The boys and their parents are still getting used to a world of new names, new ranks and new uniforms that haven’t arrived yet. They hold up five fingers while reciting their oath, instead of three. Scouts are now “Trailmen,” and troops are now units. There is a new handshake and a new salute.
Trail Life has issued a chart to help transfer Scouting ranks into Trail Life ranks. It has a handbook that covers camping, knots and other skills familiar to any Scout.
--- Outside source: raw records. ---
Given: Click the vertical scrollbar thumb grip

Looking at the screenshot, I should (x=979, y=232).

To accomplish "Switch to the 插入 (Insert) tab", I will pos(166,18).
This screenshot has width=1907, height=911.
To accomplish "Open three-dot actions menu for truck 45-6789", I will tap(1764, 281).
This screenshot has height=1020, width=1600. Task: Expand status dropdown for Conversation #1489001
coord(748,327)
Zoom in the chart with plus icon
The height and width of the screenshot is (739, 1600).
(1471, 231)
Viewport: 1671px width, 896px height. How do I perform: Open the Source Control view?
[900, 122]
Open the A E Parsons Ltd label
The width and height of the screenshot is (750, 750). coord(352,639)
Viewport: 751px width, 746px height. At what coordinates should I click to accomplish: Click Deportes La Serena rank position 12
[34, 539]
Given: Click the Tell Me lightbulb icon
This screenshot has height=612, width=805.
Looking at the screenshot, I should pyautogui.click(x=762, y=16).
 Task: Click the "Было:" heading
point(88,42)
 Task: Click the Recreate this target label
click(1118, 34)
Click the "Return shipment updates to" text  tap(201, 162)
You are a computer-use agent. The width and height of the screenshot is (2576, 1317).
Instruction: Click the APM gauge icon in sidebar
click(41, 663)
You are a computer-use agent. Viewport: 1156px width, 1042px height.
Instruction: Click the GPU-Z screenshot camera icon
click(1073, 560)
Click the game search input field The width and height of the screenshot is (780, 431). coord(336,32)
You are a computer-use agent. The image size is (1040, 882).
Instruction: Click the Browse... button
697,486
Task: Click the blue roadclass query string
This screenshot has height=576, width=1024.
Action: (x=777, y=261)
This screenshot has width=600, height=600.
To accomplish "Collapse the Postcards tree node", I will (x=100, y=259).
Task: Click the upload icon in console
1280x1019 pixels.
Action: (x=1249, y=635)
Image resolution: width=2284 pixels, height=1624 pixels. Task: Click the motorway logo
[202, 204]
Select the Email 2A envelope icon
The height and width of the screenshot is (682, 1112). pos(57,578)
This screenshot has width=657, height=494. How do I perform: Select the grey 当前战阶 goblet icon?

To achieve the Freedom Award, boys will choose subjects for a “major” and two “minors,” something Trail Life organizers hope will give the boys new opportunities to learn and challenge themselves.
“I see all of these elements working together to truly build upon the foundation they received in Boy Scouts and maybe go to a new standard as they move forward in Trail Life,” Orr said.
It will be years before the parents know if the change and their effort were worth it.
After Buchholz’s talk about Scripture, another adult leader, Joshua White, announced the winner of the vote that opened their meeting: to rename the box-car races known nationwide by Scouts as the Pinewood Derby. The winning name for the Derby was the Trail Life Grand Prix, and the boy who suggested the name won a patch to be sewn onto his formal uniform, once it’s ready.
The boys then broke off into age groups. The oldest teenagers discussed the unit’s first camp, scheduled for April. The youngest 5- and 6-year-old boys talked to an adult about what to do if they got lost at the mall. Others played games in the parking lot outside, running around and shouting joyfully on a cold evening.
White wasn’t a Boy Scout growing up, but went to high school with Eagle Scouts whom he admired greatly. “From pretty much that point on, I knew I wanted my son to be a part of that,” he said. His son, now 11, joined Cub Scouts and soon shared his dad’s dream.
But the policy on gays changed that.
Sitting next to Orr during the meeting, White began to cry as he described what his son said: “I wanted to go with what God would want.”
His voice wavered.
“It made it clear that we had taught him what he needed to know,” he said.